Havia ali um respeito profundo pela juventude e pelos sonhos dela, mas também uma promessa silenciosa de fidelidade ao que ambos sabiam, no fundo de suas almas, que existia entre eles — uma química sufocada pelas circunstâncias, mas longe de ser extinta.
Yacemin prendeu a respiração, assimilando o peso daquele toque e a umidade sutil que ele deixara em sua pele, antes de pegar sua mala de mão. Ela não olhou para trás quando deu os primeiros passos em direção ao canal de embarque, com medo de que, se olhasse, desistiria de tudo para ficar naquela órbita.
Adden permaneceu estático, observando a silhueta dela desaparecer na multidão da segurança. Seus punhos se fecharam nos bolsos da calça social. Ele sentia-se mais velho do que seus trinta anos. Sentia o peso de sua coroa corporativa esmagá-lo, sabendo que teria que voltar para a futilidade de sua rotina e para um noivado de aparências enquanto seu verdadeiro motivo de paz cruzava o Atlântico.
À distância, escondida atrás de uma pilha de malas de uma família de turistas, Mirela havia retornado mais cedo do que o esperado. Ela não estava no banheiro. O celular de última geração continuava erguido, a lente focalizada perfeitamente no abraço, no sussurro, no choro silencioso e no beijo de despedida que Adden dera em sua irmã.
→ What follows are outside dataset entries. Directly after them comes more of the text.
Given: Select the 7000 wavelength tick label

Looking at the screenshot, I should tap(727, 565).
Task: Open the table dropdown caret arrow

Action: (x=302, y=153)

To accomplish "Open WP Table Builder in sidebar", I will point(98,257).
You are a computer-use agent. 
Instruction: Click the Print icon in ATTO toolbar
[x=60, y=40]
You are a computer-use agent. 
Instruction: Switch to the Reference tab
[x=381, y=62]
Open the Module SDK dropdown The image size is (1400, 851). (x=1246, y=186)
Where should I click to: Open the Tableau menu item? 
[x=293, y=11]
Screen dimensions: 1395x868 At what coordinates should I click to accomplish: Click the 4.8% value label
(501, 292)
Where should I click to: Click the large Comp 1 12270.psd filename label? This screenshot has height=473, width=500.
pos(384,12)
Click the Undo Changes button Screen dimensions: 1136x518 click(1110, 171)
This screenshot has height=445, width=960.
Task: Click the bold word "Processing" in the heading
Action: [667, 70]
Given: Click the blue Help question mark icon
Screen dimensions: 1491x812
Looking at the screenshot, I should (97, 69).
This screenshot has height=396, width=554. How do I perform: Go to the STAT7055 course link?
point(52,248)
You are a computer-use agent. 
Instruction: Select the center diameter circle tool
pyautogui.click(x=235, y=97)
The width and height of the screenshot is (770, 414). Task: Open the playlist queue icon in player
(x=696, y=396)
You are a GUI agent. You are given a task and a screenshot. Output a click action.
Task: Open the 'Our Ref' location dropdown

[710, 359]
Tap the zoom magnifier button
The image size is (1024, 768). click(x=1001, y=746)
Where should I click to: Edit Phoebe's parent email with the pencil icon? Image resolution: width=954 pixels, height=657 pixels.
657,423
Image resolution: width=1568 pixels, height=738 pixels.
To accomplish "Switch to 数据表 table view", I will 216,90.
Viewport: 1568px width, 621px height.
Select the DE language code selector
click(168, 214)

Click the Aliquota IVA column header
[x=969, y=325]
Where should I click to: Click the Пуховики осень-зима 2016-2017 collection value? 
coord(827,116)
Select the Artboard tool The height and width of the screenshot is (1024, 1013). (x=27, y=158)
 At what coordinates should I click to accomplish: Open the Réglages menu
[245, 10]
A tela do aparelho mostrava o círculo vermelho da gravação avançando. Na tela, o foco automático capturara a intensidade nos olhos de Adden e o brilho das lágrimas que haviam escapado de seu rosto — uma expressão de vulnerabilidade absoluta que ele nunca direcionara à noiva. Mirela abaixou lentamente o aparelho, com as sobrancelhas levemente arqueadas. Ela não parecia triste ou traída; seus olhos brilhavam com o faro de quem acabara de encontrar o roteiro perfeito para o seu próximo grande drama de engajamento, ou talvez, a arma perfeita para manter o CEO exatamente onde ela queria.